{decorating with style} Zebra Cornice Boards - Part 2

Just before Cooper was born, I finally started working on one of the nursery projects that never got completed before Beckett arrived a year and a half earlier.  I was determined to finally get the window coverings for the nursery finished before Cooper's arrival. Well, perhaps I was a bit too ambitious about how much I could get done while 9 months pregnant because after I painted the cornice boards with zebra stripes to tie in with the zebra rug in the nursery, I ran out of both time and energy, and the cornice boards didn't get installed.  But now, nearly three months later, I'm happy to report that the project is finally, FINALLY complete!  So I'm back to share Part 2 of my zebra striped cornice board story - the installation process. {click here to read Part 1}

A cornice board, by definition, is built as a shallow box that sits out in front of the window, but since our windows are deeply inset, we decide to mount our boards flush with the wall instead.  For the narrow window, Scott started by screwing two L-brackets to the top of the window frame.  Because the L-brackets would ultimately be hidden by the boards, he simply eyeballed the placement of the brackets from left to right, rather than measuring. The only important aspect of the bracket placement was that the "L" be flush with the vertical wall.

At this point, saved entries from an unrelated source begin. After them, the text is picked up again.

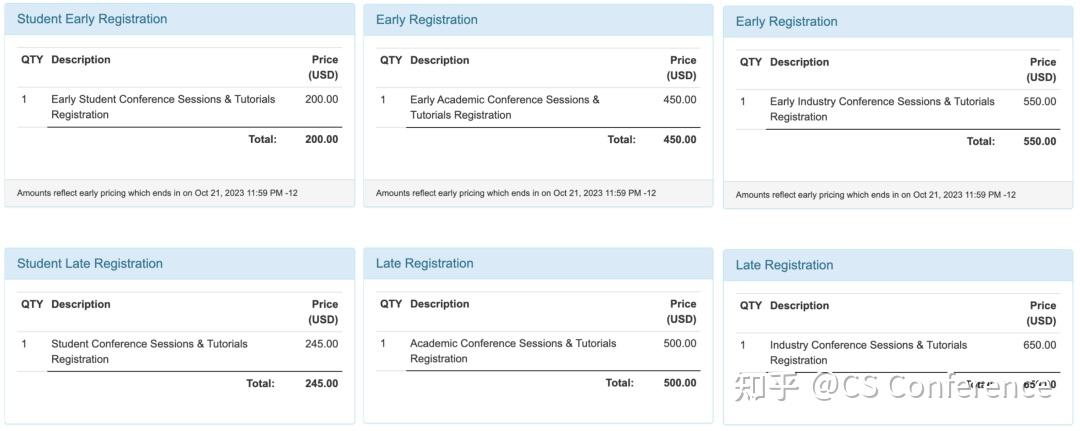Click the 450.00 total for academic early
Viewport: 1080px width, 431px height.
(680, 140)
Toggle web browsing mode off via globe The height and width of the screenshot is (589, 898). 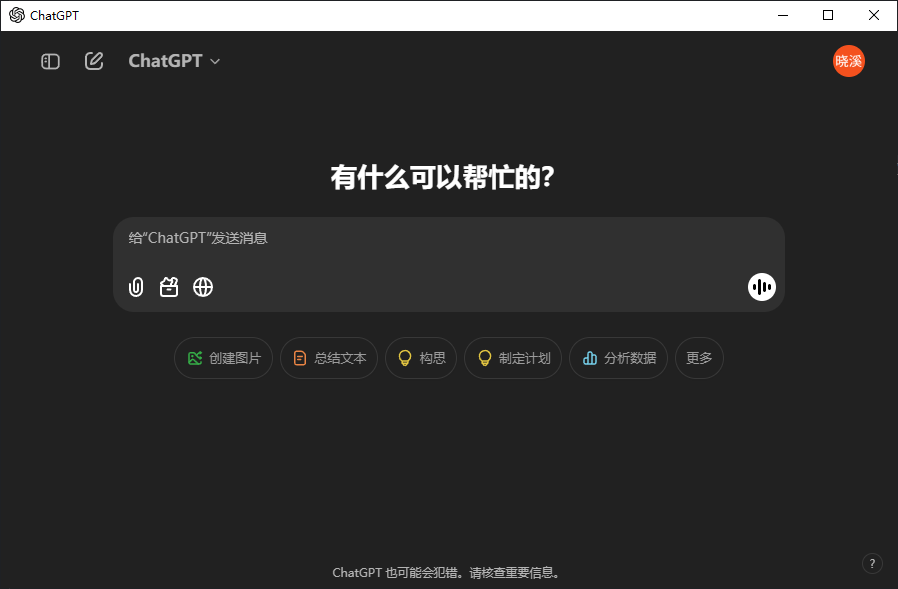pyautogui.click(x=203, y=287)
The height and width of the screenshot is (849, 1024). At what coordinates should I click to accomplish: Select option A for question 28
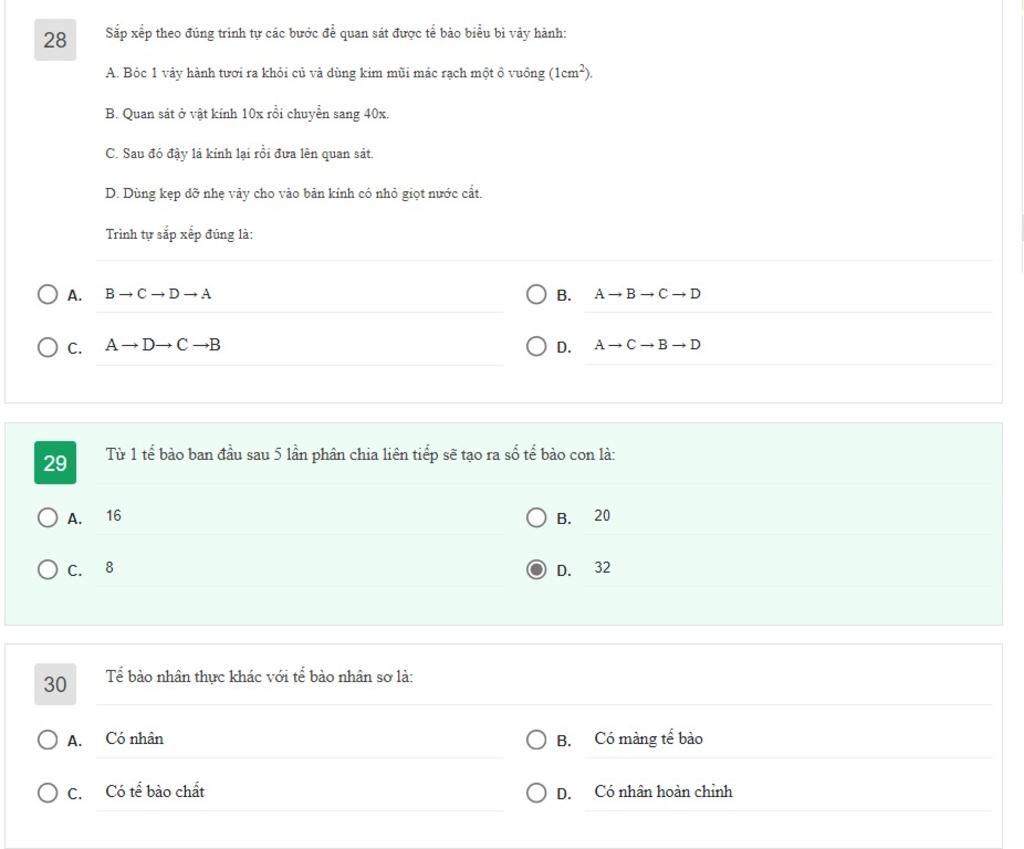[x=47, y=295]

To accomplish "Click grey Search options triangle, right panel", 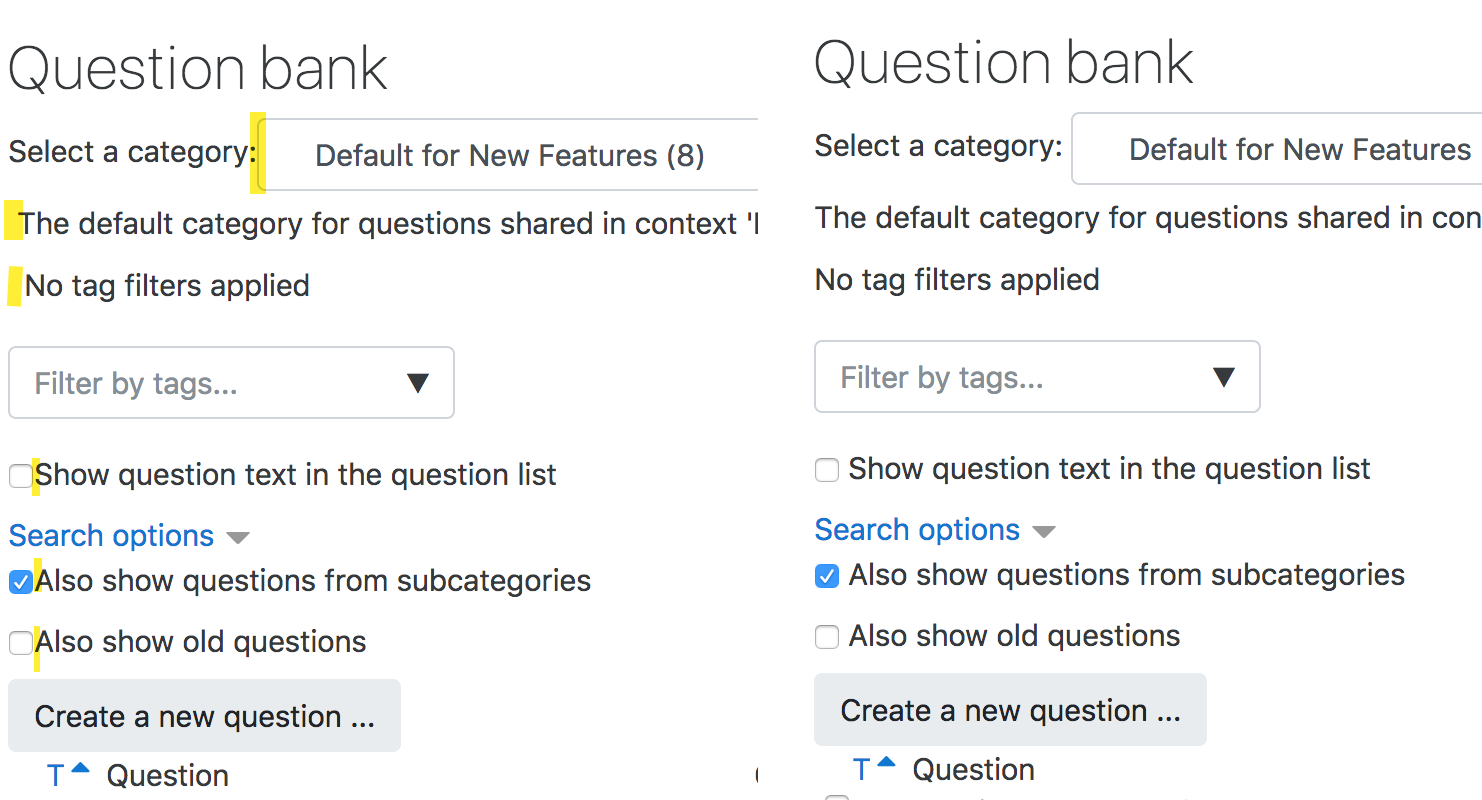I will click(x=1044, y=532).
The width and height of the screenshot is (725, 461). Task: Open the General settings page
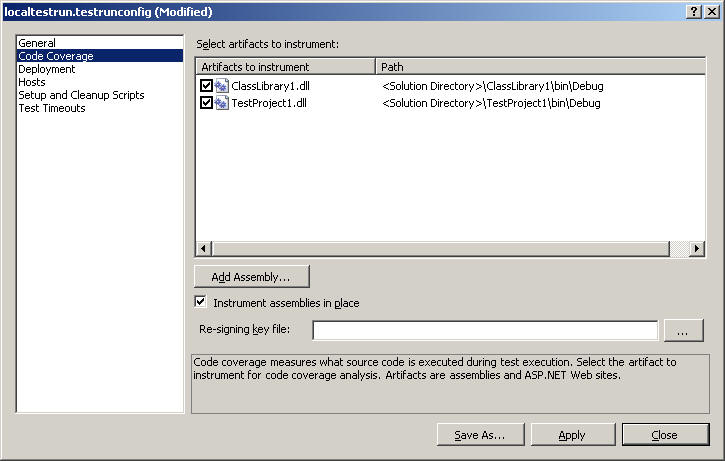click(37, 43)
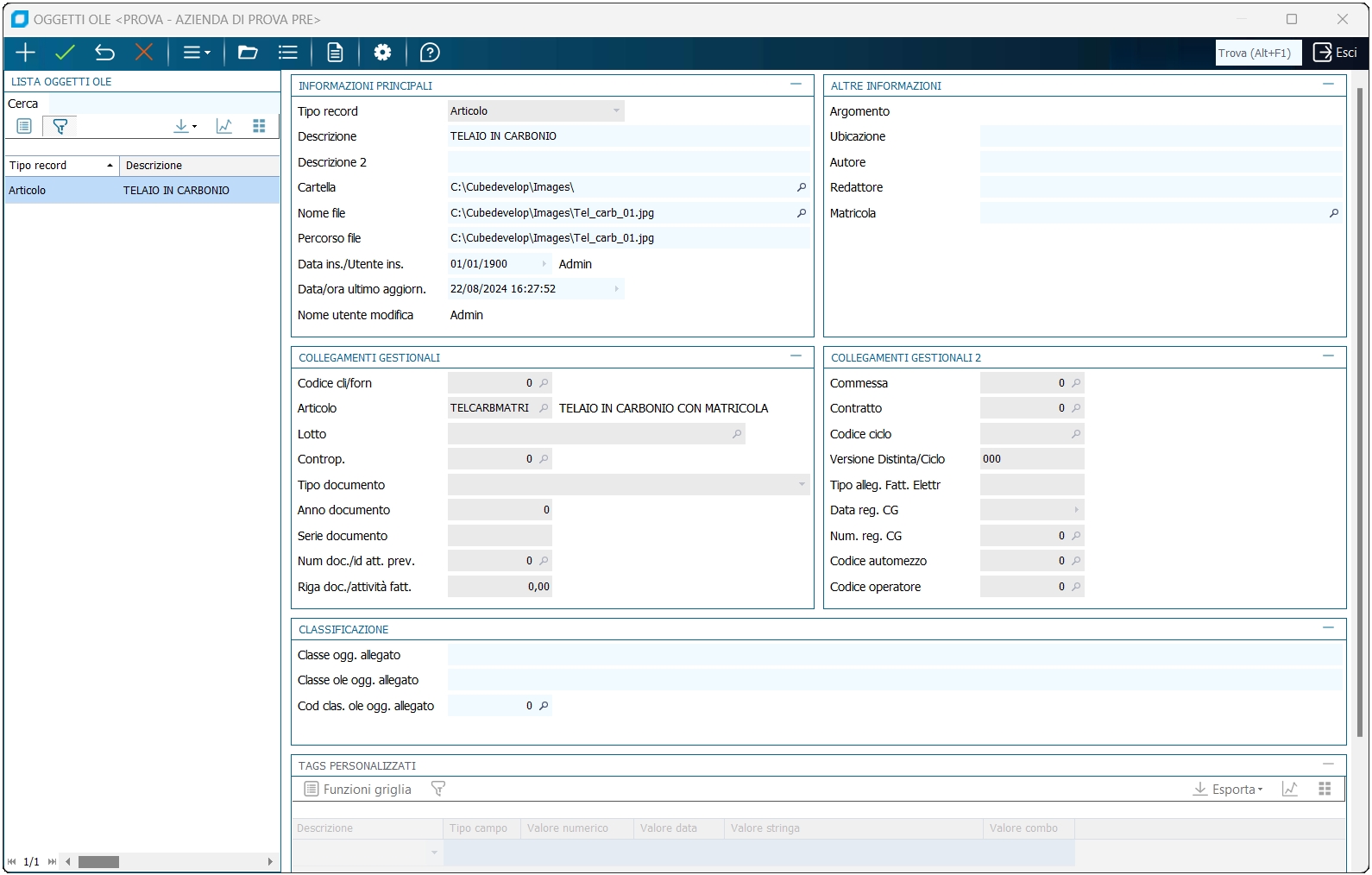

Then he held up the cornice boards to determine how we wanted to position them.  We wanted to ensure that the boards would hide the solar shade roll, but because the horizontal window is so long and thin, we also wanted to be careful that the six inch high cornice did not cover up too much of the window opening (thus making the window look even narrow).  We ultimately decided to position the boards an inch and a half above the top of the window. And, of course, we also ensured that the boards were centered from left to right.

After measuring to ensure that the first cornice board was centered and level, I used a pencil to mark where the holes of the L-bracket lined up with the board while Scott held it in place.  The first time we did this, we were holding the board upside down, so you'll see that we had to erase the first set of pencil marks and try again (I'm just glad we realized before drilling the holes). Granted, only I would know that my zebra stripes were "upside down," but I am anal and that is why Scott loves me, right?!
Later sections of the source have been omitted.